Could you copy each line of the entries that contains "agent"?

[RECORDS SHOWN]

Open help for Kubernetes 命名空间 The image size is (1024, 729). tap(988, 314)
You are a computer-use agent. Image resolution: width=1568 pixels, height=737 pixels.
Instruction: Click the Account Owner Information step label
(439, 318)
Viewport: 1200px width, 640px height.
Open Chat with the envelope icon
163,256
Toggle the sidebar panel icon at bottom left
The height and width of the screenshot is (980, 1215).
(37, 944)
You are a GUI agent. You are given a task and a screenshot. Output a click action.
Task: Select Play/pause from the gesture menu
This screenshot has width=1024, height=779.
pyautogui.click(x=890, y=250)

[/RECORDS SHOWN]

_RESULT OF THE TASK:_
You are a computer-use agent. Image resolution: width=1568 pixels, height=737 pixels.
You are a GUI agent. You are given a task and a screenshot. Output a click action.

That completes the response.